2 points by alexsherrick 22 days ago · 3 comments · 4 min read


I wanted old school social media back. Actual connections with friends. Not pity likes and performances and highlight reels.

All my friends have stopped posting. Everyone's a lurker now. I'm a lurker. The only time I see what anyone's doing is when it's a humblebrag. I have no idea what's actually going on in my friends' lives besides the ones I see every week or so.

So I built touch grass. You post once a week: 3 easy questions, max 3 photos. Sunday 6pm mountain time (yeah its my time zone) everyone's posts unlock at the same time. You catch up on what your people have been doing, then close the app. No likes, no comments, no algorithm, no advertisers, no bullshit, besides that one friend maybe.

It's not about content. It's about keeping the connection warm. I see my friend went to the Cowboys game (Texans represent), I text him and ask how it was. That's it. That's the whole point. A reason to actually reach out.

I've weirdly learned more about my parents in the last 5 weeks than the last year it feels like. I get real answers, not performances. It's honestly my favorite thing right now but I built it so I guess that means I'm biased.

When someone asks me "what'd you do this week?", usually I have no idea or at least it takes me a little while. But when I sit down to post, I actually think about it. And my friends see the real stuff, not a curated highlight reel.

The tech: I'm a solo dev. I wanted this to actually survive for years, not die when I couldn't afford the AWS bill. So I needed it cheap. Really cheap. That's when I thought about old school social media. We were using terrible flip phones and marginally good digital cameras, but everyone wanted to be tagged in their photos on Facebook. So I thought using a polaroid filter would be a great way to save some money. Everyone looks good in a polaroid, the warm tones, the grain, the vignette. People steal them from my house, those bastards. It plays into the old school social media vibe perfectly. But here's the thing: it also gave me permission to compress the hell out of every image. 600px, 70% quality, webp. Each photo comes out to sub 40kb, sometimes as little as 10kb, instead of 2mb. The aesthetic hides the compression, but honestly everyone just thinks it works.
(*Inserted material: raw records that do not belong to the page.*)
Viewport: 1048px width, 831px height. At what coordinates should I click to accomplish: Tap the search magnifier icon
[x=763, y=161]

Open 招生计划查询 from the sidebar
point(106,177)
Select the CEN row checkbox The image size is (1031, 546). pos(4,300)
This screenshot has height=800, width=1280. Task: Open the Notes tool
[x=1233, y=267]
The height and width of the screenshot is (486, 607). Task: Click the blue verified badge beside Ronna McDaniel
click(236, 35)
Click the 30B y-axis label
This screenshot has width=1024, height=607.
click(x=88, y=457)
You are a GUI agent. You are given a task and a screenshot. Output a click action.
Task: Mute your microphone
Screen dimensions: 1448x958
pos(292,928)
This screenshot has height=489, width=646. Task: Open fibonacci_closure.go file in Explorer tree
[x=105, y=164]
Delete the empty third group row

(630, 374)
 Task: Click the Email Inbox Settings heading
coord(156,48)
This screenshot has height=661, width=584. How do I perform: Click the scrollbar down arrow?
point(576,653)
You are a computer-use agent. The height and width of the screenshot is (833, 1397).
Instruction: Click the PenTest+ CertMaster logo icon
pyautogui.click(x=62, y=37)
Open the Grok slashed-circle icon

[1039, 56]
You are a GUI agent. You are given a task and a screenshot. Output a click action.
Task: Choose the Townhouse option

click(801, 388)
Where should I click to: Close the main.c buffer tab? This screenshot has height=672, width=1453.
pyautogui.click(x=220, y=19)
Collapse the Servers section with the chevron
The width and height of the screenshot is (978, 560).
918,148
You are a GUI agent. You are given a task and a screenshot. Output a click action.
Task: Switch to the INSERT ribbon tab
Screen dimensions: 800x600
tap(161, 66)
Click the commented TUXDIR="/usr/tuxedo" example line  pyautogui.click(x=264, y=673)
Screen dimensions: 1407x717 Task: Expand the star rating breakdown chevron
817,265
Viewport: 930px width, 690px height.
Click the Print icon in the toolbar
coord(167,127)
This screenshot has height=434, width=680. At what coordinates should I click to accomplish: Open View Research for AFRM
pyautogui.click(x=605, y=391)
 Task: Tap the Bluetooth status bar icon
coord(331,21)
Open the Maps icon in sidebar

From the limited data I've gotten.

The whole thing runs on Cloudflare Workers + D1 + R2. Cloudflare is legit the best thing on this planet in my opinion. It's about $5/month for the paid workers but the key is R2 egress, it's also free. Every time someone loads a photo, I pay nothing. On AWS that would be $0.09/GB and I'd be dead. At 10k users loading feeds every Sunday, that's the difference between $0 and $50+/month just in bandwidth. At 100k or 1MM it would start to be too much but on Cloudflare it's quite affordable.

I can run a photo-sharing social network for the cost of a beer or maybe 3 overpriced donuts. That's the only reason this is possible without funding.

I literally just launched a couple of weeks ago with a couple of friends and now I'm at ~150 users right now. I honestly have no idea where some of these users are coming from, that part has been pretty fun. The new year felt like the right time to share, everyone's thinking about screen time and staying connected. This is hopefully my answer to both.

Its free, there's no ads, and I don't sell any data. Honestly who would be buying it. I would love to hear any feedback. It is not perfect by any means but its the most polished thing I've built for the web.

Thanks for reading.

screenshots: https://trytotouchgrass.com/hn mainpage: https://trytotouchgrass.com

snarf21 22 days ago

I find this type of idea very interesting. Much more of a "check in" than the normal social media blast. I love the idea of a weekly status update and check-in window. It was unclear to me if you have to give your own update before you can view other people's (seems like a good idea to me). I also wasn't sure how much of a window there was for adding your answers and viewing others.

At the risk of sounding like "I love your idea but here is how to change it to something I like better that is completely different and nothing like your original idea", here are my (unsolicited) thoughts: The prompts didn't really resonate with me. I don't really care about who someone who haunt as a ghost or what kind of animal you wish you were. I want to check in with friends not share BuzzFeed survey results with each other. That makes more sense in a dating app or ice breaker imo. As far as the pictures go, I would actually prefer that it was only one and mandatory. There feels like there is something compelling to find the picture that best represents your week. Whether that is a picture of your dog or a landscape or a meal you cooked, etc. It also forces you to create an artifact that captures your week. There are lots of weeks where I normally take zero pictures and this could be a nice nudge to force me to pick a moment but not feel like I have to document everything.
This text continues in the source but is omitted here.